With the emergence of exascale supercomputers comes the potential for new scientific breakthroughs in the simulation-driven fields, not least in the biomolecular domain. To efficiently exploit the vast resources offered by the complex hybrid CPU/GPU technologies present in modern supercomputers, requires careful attention to the setup and execution of the simulations. This is especially true for multiscale simulations that employ multiple programs with different performances and parallelization requirements.

This school will train the participants on the efficient use of modern high-performance computing (HPC) facilities to solve problems in the field of computational biochemistry and biophysics using multiscale methods to model complex (bio)molecular systems, ranging from molecules in solution to membrane-embedded proteins.
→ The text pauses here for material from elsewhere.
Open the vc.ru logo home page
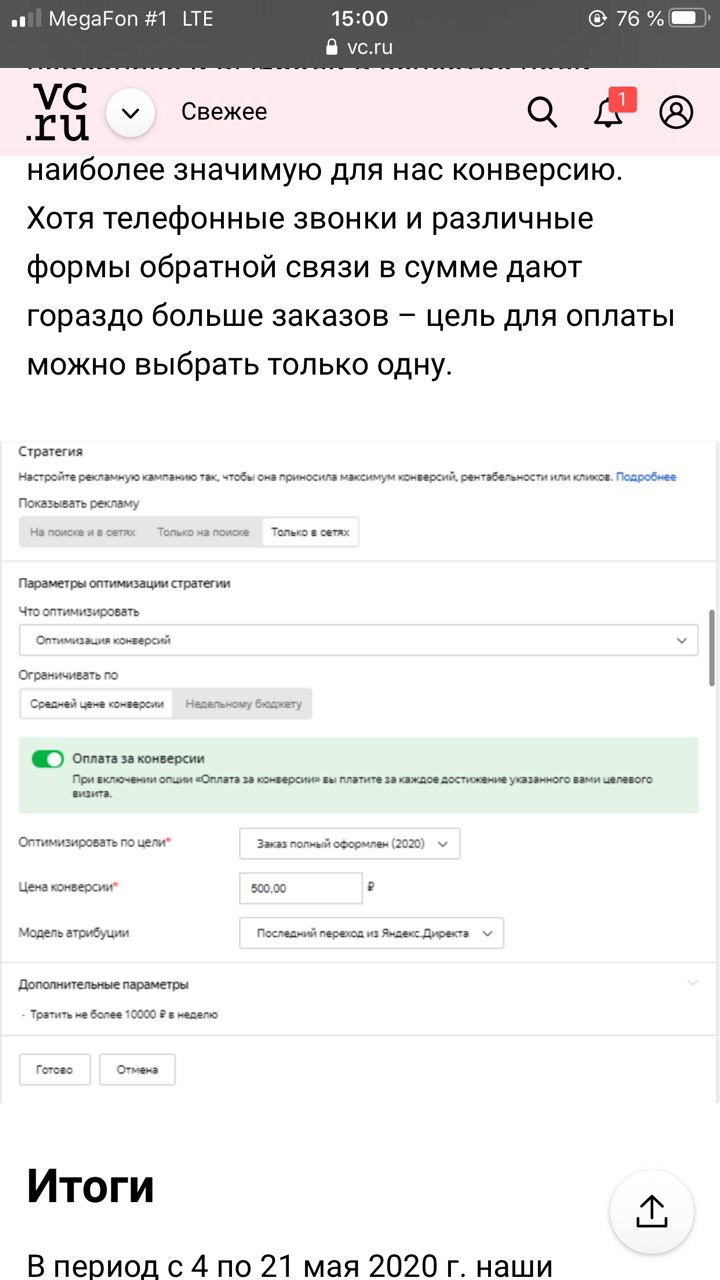 (58, 112)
The large size of such systems and the long time scale of relevant phenomena necessitates the use of a combination of complementary techniques that allow spanning multiple temporal and spatial scales as well as the use of large-scale HPC facilities.

The participants will be taught advanced molecular dynamics (MD) simulation techniques for coupling multiple spatial resolutions using quantum mechanics/molecular mechanics (QM/MM) models [1] and multiple time scales through multiple time step (MTS) algorithms [2, 3], as well as the use of enhanced sampling methods [4, 5].

Theoretical lectures will be complemented by practical sessions where students will use the high-performance multiscale modeling framework MiMiC [6, 7] to run multiscale QM/MM MD simulations employing a variety of coupled external programs. MiMiC currently supports CPMD, CP2K, and Quantum ESPRESSO as QM clients and GROMACS and OpenMM as MM clients for electrostatic-embedding QM/MM MD simulations. The PLUMED library will be employed for enhanced-sampling methods.

Throughout the school, a substantial emphasis will be placed on the crucial role of HPC in enabling efficient and accurate multiscale QM/MM simulations of large and complex biomolecular systems. This focus is closely connected with the MiMiC framework, which is designed to enable fast and highly parallelized multiscale MD simulations allowing users to exploit modern heterogeneous supercomputing architectures.

The school will be held at Forschungszentrum Jülich (FZJ). The HPC aspect will be extensively covered in theoretical lectures, including lecturers from the Jülich Supercomputing Center, where the first European exascale supercomputer JUPITER is being installed, and the Italian supercomputing centre CINECA, host of the pre-exascale supercomputer LEONARDO. Practical sessions will provide participants with valuable hands-on training in the efficient utilization of HPC resources, including how to optimize single- and multi-node efficiency of CPU-only and hybrid CPU/GPU nodes. Hence, as a result of attending this school, participants will not only gain an understanding of valuable aspects of multiscale MD simulations but also achieve proficiency in the efficient use of state-of-the-art computational resources.

The school covers accommodation in shared double rooms for five nights (Sunday–Friday) as well as breakfast and lunch.